意外と知らない中国の魚料理(後編)

意外と知らない中国の魚料理(前編)

 国土が広いため、日本以上に地域によって食べる食材が大きく違う中国。その中で、東西南北問わず愛される魚は、多くの地域で名物料理に使われる食材だ。種類と調理法により多彩な味わいがあり、日本で食べられている魚とは全く違うものが多い。今回は、有名魚料理とその発祥地を前編・後編に分けて紹介しよう。

臭鱖魚(チョウグイユー)

臭鱖魚(チョウグイユー)

 安徽省の代表的な魚料理。「鱖魚」は日本語でケツギョと呼ばれ、中国大陸東部に生息する淡水魚である。「臭」の文字通り特徴は料理から発せられるにおい。しかし不思議なことに、口に入れると臭気は感じず、抜群のうまさがあると言われている。言い伝えによると、200年前ある魚好きの官吏に魚を届けるために偶然生まれたという。当時は人力で輸送するためケツギョの産地から官吏の家までは1週間。当然魚は腐ってしまうが、捨てるには惜しいと思った漁師が塩漬けにして持ち帰り、調理すると驚くほど美味しかったという。現在では、腐る前に木桶に塩漬けにして25度くらいの環境で十分に発酵させる製法が採られており、この不思議な美味しさを求めて安徽省を訪れる観光客も少なくない。

松鼠魚(ソンシューユー)

松鼠魚(ソンシューユー)

 江蘇省蘇州の名物魚料理。色が赤いから辛いのではと思う人もいるかもしれないが、蘇州は基本的に甘い料理が多いところ。この赤さはかかっている甘酢あんによるものだ。甘酸っぱい美味しさもさることながら、一番のポイントは身に細かく包丁を入れ、揚げることで出来上がるモコモコのリス(松鼠)のような造形だ。華やかでめでたい外見は、お正月など祝日の雰囲気にぴったり。松鼠魚の歴史も長く、文献によると、清の乾隆帝も松鼠魚を絶賛したという。現在、家庭の食卓に現れることもあるが、調理の難しさでレストランで食べることが多い。食材に用いる魚は鯉やソウギョ、ケツギョ、ウグイなどいろいろ使えるため、中国全土で流行った。使用する魚の値段により価格が違い、通常は1匹1000円から3000円台。
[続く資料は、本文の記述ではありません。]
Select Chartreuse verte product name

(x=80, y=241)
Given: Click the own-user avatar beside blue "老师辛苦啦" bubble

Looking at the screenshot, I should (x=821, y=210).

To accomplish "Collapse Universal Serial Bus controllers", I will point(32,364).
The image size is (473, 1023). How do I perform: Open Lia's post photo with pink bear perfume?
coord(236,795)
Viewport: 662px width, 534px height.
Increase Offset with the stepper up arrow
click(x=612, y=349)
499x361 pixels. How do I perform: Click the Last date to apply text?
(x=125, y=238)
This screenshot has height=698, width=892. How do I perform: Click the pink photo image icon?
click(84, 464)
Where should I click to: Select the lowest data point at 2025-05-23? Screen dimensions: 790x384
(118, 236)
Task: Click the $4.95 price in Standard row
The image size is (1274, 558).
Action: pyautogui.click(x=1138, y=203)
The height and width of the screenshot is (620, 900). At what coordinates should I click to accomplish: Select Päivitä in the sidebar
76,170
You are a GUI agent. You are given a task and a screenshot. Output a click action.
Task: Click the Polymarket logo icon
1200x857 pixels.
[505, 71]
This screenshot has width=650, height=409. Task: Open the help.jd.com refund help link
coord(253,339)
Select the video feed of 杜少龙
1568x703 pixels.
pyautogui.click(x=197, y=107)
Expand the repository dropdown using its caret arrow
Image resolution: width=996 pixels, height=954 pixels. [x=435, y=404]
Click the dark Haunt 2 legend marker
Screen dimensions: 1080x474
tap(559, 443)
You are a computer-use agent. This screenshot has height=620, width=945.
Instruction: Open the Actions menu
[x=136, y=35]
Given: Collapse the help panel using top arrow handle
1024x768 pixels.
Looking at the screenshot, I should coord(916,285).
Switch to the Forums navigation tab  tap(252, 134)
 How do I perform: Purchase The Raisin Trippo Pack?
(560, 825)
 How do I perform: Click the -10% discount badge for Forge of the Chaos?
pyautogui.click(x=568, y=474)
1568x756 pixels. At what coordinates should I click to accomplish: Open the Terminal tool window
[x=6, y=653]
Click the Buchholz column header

見た目も味も豊かな一品で、まさに魅惑の中華料理だと言える。

(番外編)鱍魚水餃(ボーユースイジャオ)

 「百度百科」によると、山東省で最もよく出される餃子で、新鮮なサバのミンチに豚ひき肉、ニラを混ぜ合わせた餡を包んだ水餃子だという。また遼寧省大連でもソウルフードのように愛されており、北の方の港町の名物餃子のようだ。レストランで食べるものというよりは家庭で食されるのが一般的で、「おふくろの味」的な一品だ。肉餃子よりもあっさりしているが、旬の脂の乗ったサバを使うと皮の中で濃縮されたとろけるような旨味がなんとも言えない。
今回紹介した料理の中でこれは比較的簡単に家庭で作ることができるので、ご興味のある方はぜひ一度試してみてはどうだろう?